A time to give birth, and a time to die; 
A time to plant, and a time to uproot what is planted.
A time to kill, and a time to heal; 
A time to tear down, and a time to build up.
A time to weep, and a time to laugh; 
A time to mourn, and a time to dance."
Ecclesiastes 3:1-4



In allowing me to breathe, by pouring rain into our life, God has shown me it is a time to heal, to build up, to laugh, to dance...He has seasons for all of us.  I have been praying for God's rain for two years, and seen glimpses of it, only for Him to show me there was still tearing down and weeping and mourning to do.  I don't know all of His purposes in it yet, but I can feel His Spirit building me up, that I may share and build up others.  I know He will not waste the darkness, the wilderness, the tears.

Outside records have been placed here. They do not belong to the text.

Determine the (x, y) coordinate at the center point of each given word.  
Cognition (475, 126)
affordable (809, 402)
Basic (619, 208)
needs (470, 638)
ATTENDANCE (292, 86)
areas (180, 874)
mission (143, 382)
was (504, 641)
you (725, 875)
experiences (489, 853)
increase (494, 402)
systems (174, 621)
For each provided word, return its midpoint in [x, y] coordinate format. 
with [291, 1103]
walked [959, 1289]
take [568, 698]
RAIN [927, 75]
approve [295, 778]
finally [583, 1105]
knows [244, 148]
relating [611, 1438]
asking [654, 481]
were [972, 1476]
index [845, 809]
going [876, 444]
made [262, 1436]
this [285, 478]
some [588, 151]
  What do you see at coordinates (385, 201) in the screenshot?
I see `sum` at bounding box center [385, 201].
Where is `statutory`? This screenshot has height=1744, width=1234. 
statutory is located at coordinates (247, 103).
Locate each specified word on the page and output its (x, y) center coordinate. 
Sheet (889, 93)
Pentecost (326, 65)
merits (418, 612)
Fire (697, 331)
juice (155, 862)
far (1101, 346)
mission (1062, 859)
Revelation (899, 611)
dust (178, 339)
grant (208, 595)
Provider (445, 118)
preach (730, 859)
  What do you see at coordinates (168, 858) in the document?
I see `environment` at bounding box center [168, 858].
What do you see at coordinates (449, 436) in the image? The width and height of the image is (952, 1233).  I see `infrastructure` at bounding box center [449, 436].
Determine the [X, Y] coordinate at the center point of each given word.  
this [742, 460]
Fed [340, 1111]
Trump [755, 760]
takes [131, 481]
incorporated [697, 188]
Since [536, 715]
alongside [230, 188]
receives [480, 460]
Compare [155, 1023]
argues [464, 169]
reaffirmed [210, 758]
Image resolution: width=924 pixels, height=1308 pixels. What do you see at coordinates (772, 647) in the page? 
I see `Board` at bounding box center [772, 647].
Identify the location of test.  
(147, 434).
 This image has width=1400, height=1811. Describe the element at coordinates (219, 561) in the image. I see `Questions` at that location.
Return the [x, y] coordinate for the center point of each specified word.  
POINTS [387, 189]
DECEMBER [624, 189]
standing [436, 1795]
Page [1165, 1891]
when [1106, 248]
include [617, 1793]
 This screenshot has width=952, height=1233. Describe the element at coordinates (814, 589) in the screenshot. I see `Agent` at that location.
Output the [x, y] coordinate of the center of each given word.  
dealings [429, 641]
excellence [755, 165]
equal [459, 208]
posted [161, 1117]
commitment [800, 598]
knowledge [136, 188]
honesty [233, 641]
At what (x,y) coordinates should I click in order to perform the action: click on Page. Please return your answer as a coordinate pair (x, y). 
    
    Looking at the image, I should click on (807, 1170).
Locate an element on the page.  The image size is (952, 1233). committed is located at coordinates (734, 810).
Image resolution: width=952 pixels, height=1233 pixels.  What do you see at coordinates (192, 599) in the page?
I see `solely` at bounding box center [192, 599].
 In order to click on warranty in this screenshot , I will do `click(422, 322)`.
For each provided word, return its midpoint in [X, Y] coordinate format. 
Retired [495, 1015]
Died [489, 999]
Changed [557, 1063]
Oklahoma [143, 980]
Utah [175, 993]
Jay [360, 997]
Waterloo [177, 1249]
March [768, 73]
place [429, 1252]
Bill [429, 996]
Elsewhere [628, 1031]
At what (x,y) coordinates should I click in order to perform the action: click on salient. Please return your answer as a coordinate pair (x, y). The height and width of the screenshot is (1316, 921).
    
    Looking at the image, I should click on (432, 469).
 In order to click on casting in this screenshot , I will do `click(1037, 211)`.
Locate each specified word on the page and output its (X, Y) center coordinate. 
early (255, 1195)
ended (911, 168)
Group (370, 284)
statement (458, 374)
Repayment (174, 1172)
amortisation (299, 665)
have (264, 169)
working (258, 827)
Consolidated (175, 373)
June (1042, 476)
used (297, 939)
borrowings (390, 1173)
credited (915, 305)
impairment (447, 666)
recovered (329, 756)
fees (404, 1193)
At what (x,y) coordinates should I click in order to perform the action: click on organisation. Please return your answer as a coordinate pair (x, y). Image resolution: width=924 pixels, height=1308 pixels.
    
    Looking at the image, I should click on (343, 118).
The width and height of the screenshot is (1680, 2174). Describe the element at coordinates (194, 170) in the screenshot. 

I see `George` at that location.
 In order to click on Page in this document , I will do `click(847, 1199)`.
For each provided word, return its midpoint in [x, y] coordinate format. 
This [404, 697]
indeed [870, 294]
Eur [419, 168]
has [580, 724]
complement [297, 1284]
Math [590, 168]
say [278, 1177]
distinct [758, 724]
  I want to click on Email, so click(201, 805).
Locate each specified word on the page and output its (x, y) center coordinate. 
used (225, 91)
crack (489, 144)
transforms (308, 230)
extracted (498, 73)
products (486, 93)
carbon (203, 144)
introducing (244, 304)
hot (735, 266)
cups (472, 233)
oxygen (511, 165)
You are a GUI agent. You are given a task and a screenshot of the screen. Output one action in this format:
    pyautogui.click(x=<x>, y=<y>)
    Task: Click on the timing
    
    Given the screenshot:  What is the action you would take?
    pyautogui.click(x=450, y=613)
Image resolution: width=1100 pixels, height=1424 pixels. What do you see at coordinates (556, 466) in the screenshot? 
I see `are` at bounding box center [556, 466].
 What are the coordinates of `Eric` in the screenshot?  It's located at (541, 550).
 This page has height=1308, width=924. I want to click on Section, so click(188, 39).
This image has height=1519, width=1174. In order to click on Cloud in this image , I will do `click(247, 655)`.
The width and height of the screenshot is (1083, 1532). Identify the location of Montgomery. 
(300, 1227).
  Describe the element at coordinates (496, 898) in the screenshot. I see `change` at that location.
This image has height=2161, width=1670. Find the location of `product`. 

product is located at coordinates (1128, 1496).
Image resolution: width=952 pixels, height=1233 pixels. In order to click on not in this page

"Praise be to the God and Father of our Lord Jesus Christ, the Father of compassion and the God of all comfort, who comforts us in all our troubles, so that we can comfort those in any trouble with the comfort we ourselves receive from God.  For just as we share abundantly in the sufferings of Christ, so also our comfort abounds through Christ." 2 Corinthians 1:3-5

The suffering we go through, at some point, is meant to be a comfort and encouragement to others.

Sometimes it takes the form of a listening ear, a hug, an "I understand, I've been there too." 

Sometimes God gives us the grace to share with others while we are suffering.

Sometimes God gives us the strength to share after He has renewed us....and maybe revived us?

"Do not let any unwholesome talk come out of your mouths, but only what is helpful for building others up according to their needs, that it may benefit those who listen." Ephesians 4:28, NIV

The NASB version says, "that it may give grace to those who hear."

I don't know what the Lord has in store for me next.

I don't know what the Lord has in store for you.

But I pray that it may be for the building up of others.

I don't want to "remain tight in a bud."  I don't want to stay in the wilderness.  

I pray that it is a time for our family, and yours, to blossom into who God wants us to be.